*** Input data Section Begins ***

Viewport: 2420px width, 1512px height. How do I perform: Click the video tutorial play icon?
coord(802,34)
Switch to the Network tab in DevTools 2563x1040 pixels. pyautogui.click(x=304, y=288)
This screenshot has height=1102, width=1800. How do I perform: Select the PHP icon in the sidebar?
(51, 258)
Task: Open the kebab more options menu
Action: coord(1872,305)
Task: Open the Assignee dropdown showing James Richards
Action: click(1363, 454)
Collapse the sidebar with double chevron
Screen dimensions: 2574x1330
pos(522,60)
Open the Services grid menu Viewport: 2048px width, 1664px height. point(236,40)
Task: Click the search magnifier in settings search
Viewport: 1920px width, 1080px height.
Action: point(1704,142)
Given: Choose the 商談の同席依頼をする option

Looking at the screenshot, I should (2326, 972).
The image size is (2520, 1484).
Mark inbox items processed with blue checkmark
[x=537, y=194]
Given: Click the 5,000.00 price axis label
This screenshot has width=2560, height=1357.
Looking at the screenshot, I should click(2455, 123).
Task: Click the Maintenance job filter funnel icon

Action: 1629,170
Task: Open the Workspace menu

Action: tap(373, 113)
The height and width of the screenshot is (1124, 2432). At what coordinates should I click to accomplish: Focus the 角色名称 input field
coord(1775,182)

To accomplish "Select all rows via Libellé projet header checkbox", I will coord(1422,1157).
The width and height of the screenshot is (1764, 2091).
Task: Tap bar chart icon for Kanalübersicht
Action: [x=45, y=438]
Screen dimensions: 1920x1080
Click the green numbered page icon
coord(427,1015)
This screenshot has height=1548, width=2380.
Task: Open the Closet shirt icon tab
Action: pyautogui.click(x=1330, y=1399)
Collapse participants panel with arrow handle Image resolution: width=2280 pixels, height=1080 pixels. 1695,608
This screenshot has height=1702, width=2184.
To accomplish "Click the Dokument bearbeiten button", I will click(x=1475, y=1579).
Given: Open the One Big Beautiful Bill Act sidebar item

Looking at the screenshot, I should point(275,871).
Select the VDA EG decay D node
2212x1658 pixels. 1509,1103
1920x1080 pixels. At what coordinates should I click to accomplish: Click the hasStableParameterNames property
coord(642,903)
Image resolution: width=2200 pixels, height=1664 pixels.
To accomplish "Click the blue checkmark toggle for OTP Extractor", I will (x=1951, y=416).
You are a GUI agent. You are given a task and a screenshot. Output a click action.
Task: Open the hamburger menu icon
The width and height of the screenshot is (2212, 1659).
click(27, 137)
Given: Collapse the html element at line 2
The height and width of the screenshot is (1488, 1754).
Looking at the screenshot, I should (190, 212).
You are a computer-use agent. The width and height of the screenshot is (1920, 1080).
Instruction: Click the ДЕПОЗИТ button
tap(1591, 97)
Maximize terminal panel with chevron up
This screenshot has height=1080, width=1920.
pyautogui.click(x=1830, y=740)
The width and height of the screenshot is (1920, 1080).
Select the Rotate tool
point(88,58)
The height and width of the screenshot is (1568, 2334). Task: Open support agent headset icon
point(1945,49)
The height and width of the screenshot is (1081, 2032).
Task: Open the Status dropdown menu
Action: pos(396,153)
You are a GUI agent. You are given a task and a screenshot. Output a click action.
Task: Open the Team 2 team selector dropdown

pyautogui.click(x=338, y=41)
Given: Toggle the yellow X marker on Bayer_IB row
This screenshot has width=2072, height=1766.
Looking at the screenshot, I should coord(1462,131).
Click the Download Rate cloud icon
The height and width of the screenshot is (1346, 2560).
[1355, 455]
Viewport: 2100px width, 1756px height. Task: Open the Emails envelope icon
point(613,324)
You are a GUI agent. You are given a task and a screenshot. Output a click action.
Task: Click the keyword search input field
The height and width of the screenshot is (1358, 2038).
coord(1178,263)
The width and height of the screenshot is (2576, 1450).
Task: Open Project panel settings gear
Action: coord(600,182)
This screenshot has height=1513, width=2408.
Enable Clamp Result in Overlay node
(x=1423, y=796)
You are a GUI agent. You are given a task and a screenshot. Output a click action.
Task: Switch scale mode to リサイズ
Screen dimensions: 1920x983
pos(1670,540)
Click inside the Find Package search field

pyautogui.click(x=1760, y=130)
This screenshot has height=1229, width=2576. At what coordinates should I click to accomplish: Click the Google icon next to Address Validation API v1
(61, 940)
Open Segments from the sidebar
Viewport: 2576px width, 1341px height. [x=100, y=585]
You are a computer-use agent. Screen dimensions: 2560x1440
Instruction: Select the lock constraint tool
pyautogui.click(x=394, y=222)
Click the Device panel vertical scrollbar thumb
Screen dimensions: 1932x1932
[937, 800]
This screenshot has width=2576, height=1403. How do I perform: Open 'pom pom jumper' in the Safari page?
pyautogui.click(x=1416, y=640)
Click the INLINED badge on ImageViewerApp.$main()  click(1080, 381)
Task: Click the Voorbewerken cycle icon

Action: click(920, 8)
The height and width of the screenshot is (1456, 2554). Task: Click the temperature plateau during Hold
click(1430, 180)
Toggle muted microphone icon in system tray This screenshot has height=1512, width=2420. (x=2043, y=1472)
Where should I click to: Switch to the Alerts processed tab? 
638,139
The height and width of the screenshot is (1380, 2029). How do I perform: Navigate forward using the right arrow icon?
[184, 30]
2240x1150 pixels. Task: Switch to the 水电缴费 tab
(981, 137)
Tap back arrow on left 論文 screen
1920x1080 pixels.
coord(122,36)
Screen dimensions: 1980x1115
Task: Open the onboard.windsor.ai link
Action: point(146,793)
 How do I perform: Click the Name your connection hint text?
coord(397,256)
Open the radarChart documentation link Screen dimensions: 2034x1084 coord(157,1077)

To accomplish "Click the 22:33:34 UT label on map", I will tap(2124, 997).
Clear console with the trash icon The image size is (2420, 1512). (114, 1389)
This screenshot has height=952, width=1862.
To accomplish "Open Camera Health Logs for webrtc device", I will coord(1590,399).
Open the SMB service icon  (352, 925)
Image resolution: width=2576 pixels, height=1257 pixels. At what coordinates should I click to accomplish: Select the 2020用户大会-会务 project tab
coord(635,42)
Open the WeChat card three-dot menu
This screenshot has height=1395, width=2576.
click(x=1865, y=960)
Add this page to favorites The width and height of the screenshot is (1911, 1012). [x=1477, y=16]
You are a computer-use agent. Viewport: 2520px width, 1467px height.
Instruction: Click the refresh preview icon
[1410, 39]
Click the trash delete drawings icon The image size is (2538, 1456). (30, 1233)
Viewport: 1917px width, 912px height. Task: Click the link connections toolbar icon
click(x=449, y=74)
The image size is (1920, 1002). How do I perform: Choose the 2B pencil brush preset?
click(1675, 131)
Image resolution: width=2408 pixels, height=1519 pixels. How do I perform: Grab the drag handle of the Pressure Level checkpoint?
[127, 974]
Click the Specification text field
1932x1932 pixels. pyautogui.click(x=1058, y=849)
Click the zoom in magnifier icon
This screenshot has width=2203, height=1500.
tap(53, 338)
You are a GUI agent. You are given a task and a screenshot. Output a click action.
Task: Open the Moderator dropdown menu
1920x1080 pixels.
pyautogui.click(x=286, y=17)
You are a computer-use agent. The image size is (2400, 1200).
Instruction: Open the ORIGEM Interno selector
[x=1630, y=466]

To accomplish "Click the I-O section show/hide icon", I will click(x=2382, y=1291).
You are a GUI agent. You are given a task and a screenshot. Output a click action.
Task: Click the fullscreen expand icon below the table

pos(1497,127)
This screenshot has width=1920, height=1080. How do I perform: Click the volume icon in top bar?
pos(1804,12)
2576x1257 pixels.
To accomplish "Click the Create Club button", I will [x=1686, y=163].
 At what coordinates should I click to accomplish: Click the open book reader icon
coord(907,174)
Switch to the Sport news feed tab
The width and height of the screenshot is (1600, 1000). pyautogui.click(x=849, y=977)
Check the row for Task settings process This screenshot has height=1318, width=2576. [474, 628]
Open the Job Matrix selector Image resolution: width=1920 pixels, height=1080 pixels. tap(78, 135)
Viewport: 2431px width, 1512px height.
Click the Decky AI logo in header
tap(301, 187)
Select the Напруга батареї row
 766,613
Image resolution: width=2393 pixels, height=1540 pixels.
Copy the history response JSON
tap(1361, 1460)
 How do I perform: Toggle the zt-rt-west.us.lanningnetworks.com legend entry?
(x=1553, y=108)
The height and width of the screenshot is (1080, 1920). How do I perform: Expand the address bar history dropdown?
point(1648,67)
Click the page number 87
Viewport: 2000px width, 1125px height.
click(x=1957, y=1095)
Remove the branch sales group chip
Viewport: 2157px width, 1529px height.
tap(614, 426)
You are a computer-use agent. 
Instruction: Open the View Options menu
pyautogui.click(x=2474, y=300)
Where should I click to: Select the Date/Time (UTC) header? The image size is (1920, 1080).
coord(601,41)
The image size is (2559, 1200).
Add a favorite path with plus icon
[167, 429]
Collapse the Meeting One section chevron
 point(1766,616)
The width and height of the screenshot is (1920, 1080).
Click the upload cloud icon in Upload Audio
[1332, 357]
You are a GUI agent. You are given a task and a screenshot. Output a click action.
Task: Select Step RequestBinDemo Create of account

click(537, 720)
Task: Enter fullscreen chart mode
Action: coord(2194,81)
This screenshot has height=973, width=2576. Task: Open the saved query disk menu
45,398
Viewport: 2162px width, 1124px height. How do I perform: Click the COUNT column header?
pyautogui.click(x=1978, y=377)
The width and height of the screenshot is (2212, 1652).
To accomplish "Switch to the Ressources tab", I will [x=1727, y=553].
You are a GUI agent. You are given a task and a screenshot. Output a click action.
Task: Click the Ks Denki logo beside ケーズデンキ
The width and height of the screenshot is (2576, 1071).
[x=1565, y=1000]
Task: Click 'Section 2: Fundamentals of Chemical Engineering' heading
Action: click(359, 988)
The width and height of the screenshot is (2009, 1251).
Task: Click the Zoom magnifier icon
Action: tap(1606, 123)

*** Input data Section Ends ***

Work task: Nothing but the lines from the top of the entries above through the line with "Open the Services" should be set down, each exactly as written.

Expected answer:
Viewport: 2420px width, 1512px height. How do I perform: Click the video tutorial play icon?
coord(802,34)
Switch to the Network tab in DevTools 2563x1040 pixels. pyautogui.click(x=304, y=288)
This screenshot has height=1102, width=1800. How do I perform: Select the PHP icon in the sidebar?
(51, 258)
Task: Open the kebab more options menu
Action: coord(1872,305)
Task: Open the Assignee dropdown showing James Richards
Action: click(1363, 454)
Collapse the sidebar with double chevron
Screen dimensions: 2574x1330
pos(522,60)
Open the Services grid menu Viewport: 2048px width, 1664px height. point(236,40)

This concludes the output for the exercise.